The Scranton Lace Company was established in 1890 and was the largest producer of Nottingham lace in the United States from 1916 to 2002. The factory is a sprawling complex of buildings. Even the remnants are notable today. Over time weathering has stripped away the surfaces, highlighting strengths, exposing weaknesses, and creating texture. My interest goes beyond the aged colors and patterns. I’m interested in the stories implicit in the remnants of the buildings. How did the company fit into the community? What is left behind to remind us of those who worked there?
Capturing photos of simplicity, subtlety, and serenity, Vicki McKenna’s work transmits a genuine sense of place. Her curiosity about natural landscapes stems from her background in geology, and her interest in architecture leads to her photographs of the built environment. McKenna loves the challenge of understanding a three-dimensional environment within the confines of a two-dimensional space, and appreciates the emphasis photography uniquely places on details, colors, and shapes distinctive of these places.

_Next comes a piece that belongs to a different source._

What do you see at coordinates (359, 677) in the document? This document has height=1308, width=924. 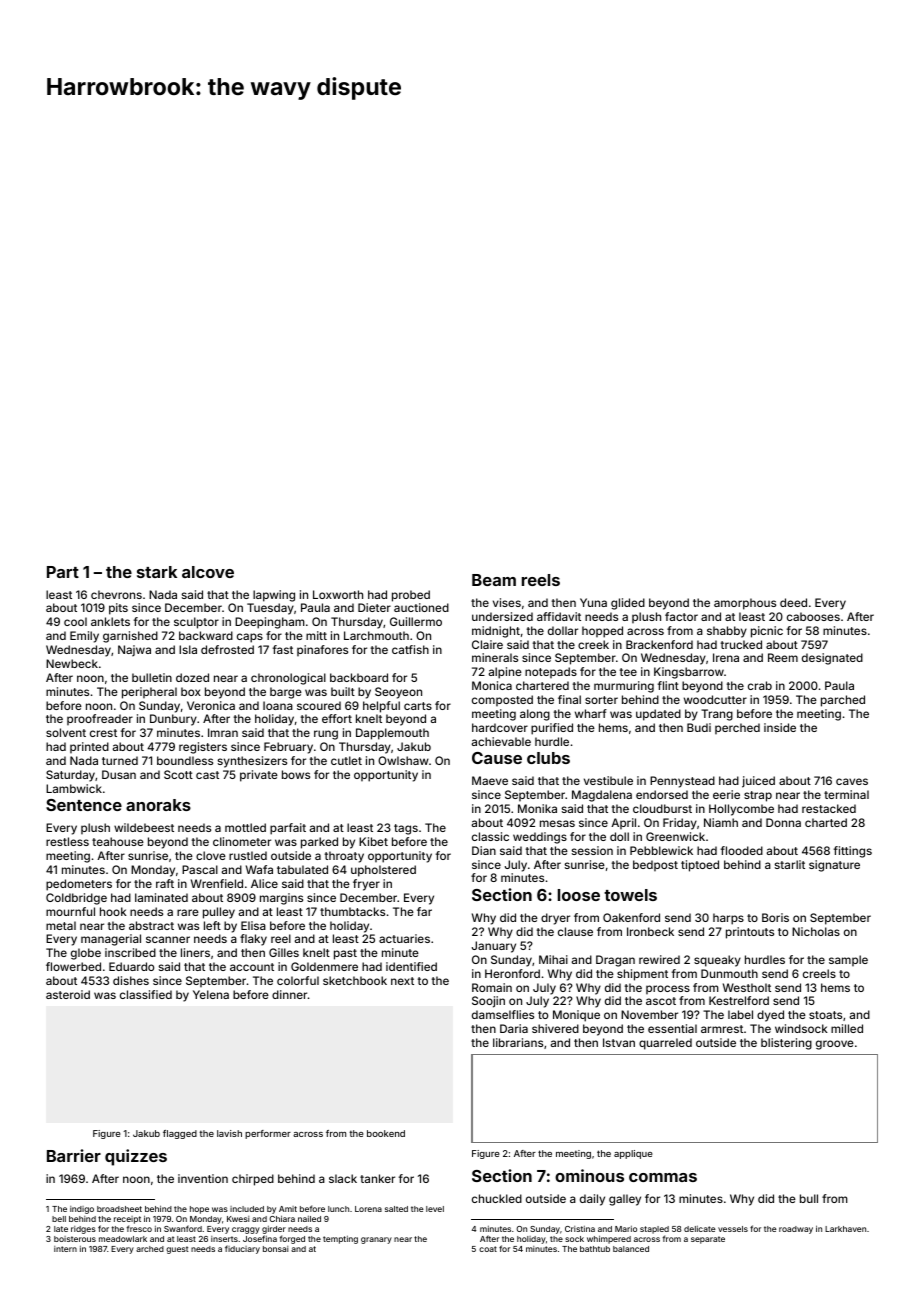 I see `backboard` at bounding box center [359, 677].
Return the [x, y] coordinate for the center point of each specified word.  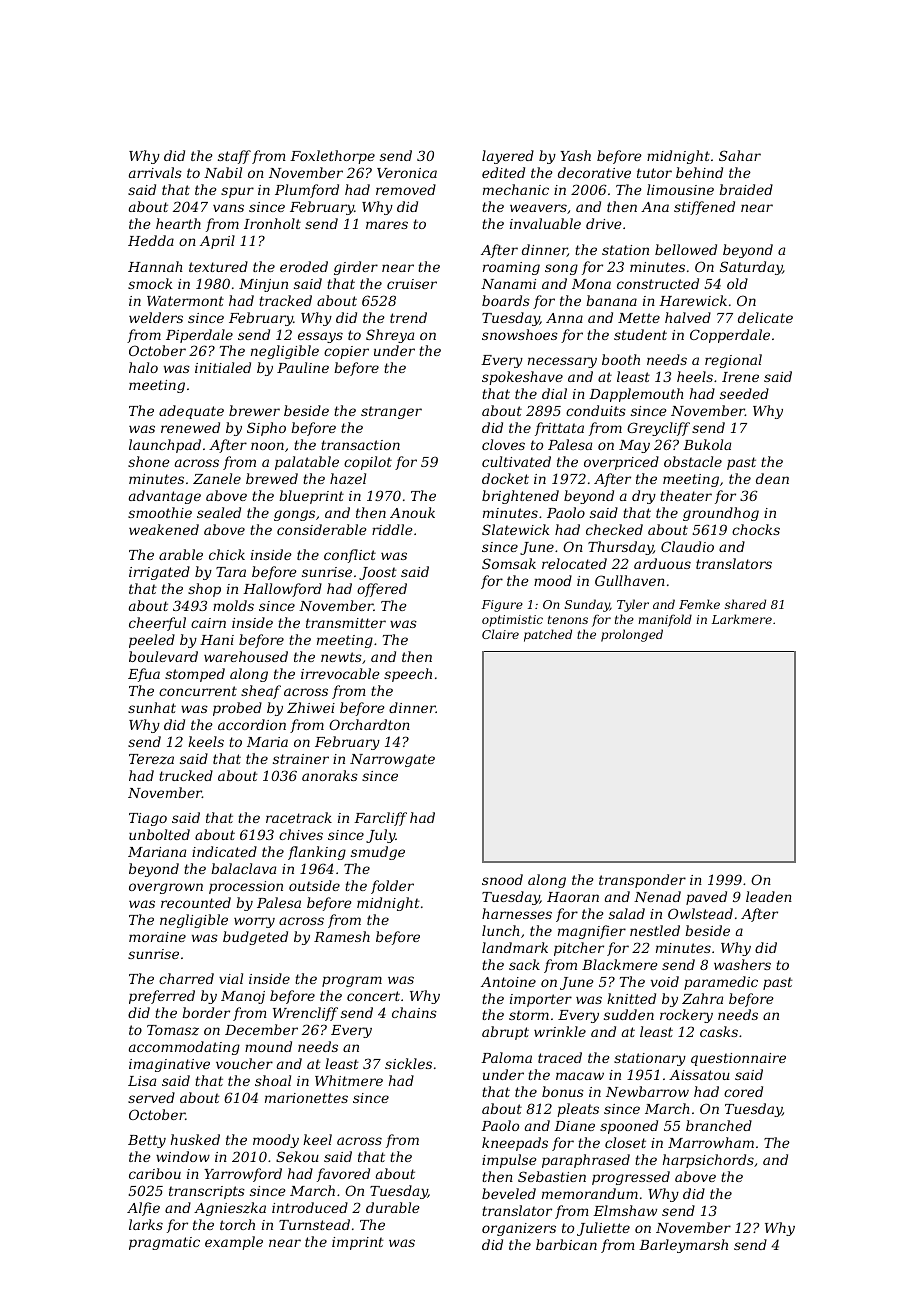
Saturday [751, 268]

After earning a PhD in Geological Sciences from Brown University and ALB in Natural Sciences from Harvard University, McKenna studied photography at the New England School of Photography and the Photography Atelier at the Griffin Museum. She has taken workshops with Tilman Crane, Alison Shaw, Stephen Johnson and Peter Turnley. McKenna has had juried solo shows at the Firehouse Center for the Arts, Newburyport and the Newton Free Library, and has exhibited throughout New England and along the East Coast. Among those are the Danforth Museum, Framingham, MA, the Cambridge Art Association, Cambridge, MA, PhotoPlace Gallery, Burlington, VT, and the Kiernan Gallery, Lexington, VA. McKenna has taught a freshman seminar focused on photography at M.I.T., where she also photographs for student programs and events.